His words hung between them. A crowd of job-seekers was perambulating restlessly around him; many of them were shooting undisguised stares at the vice president.

“Don’t pretend that your firm has never indulged in adjustment,” she said. Everyone knew that the top corporations routinely forced their critical employees to undergo adjustment so they’d work longer and harder.

“We’ve used it in Asia, but forcing adjustment on employees is illegal in the U.S., and, so far, public opinion has crushed any company that has tried to pilot an optional adjustment program.”

“I doubt that you care about public opinion.”

He laughed. “You really don’t realize how rare your skill set is, do you?”

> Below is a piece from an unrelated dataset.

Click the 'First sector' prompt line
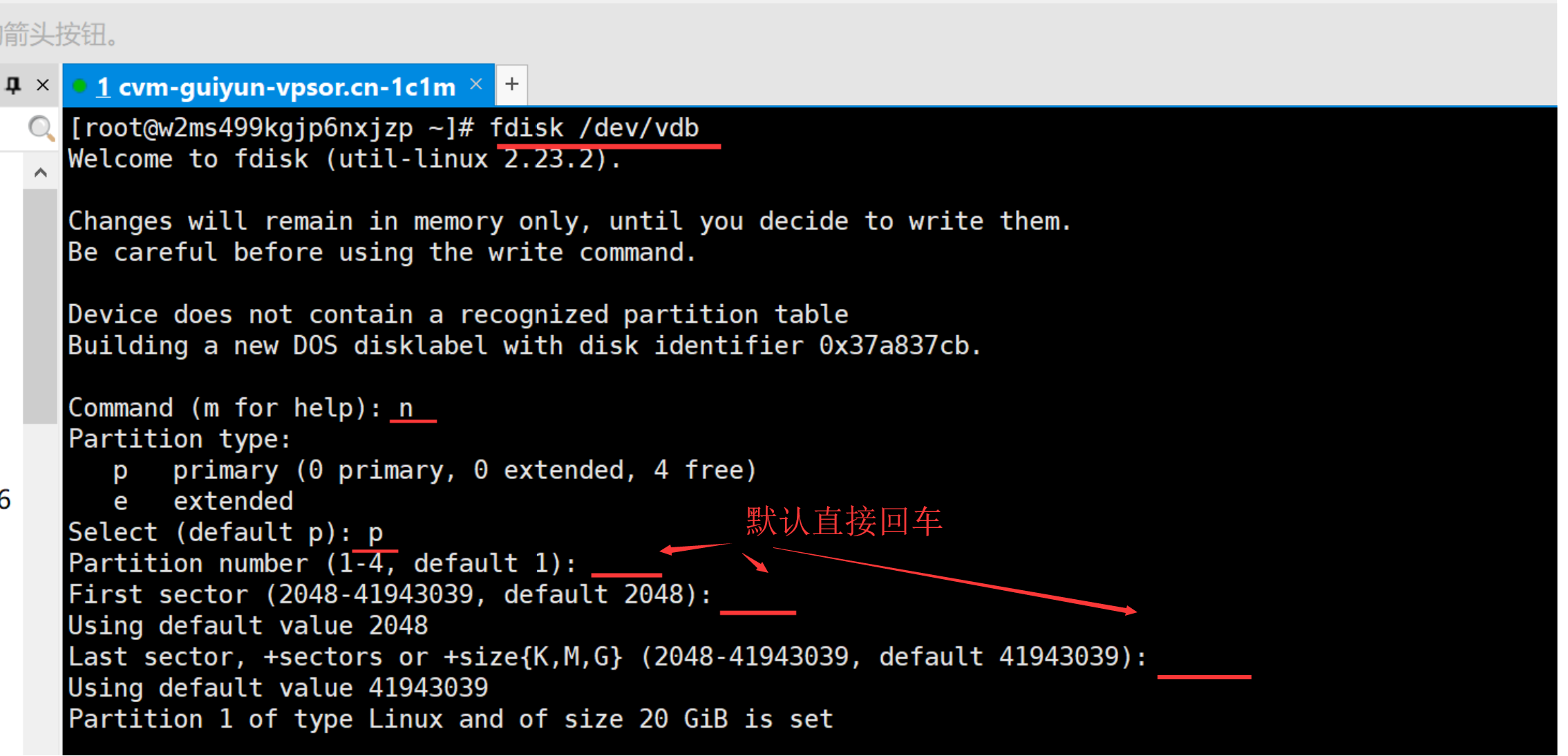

“You’re pretty rare, too. We could certainly use someone like you. There are a lot of people who are willing to stitch shoes, but there aren’t many who are willing to make the sacrifices needed to manage Walden Three.”

“Let’s discuss it over drinks,” he said. “Two-thirty, in the bar.”

As he pulled away from her, the swarm of jobseekers descended on him. No one else spoke to her for the remainder of the breakfast.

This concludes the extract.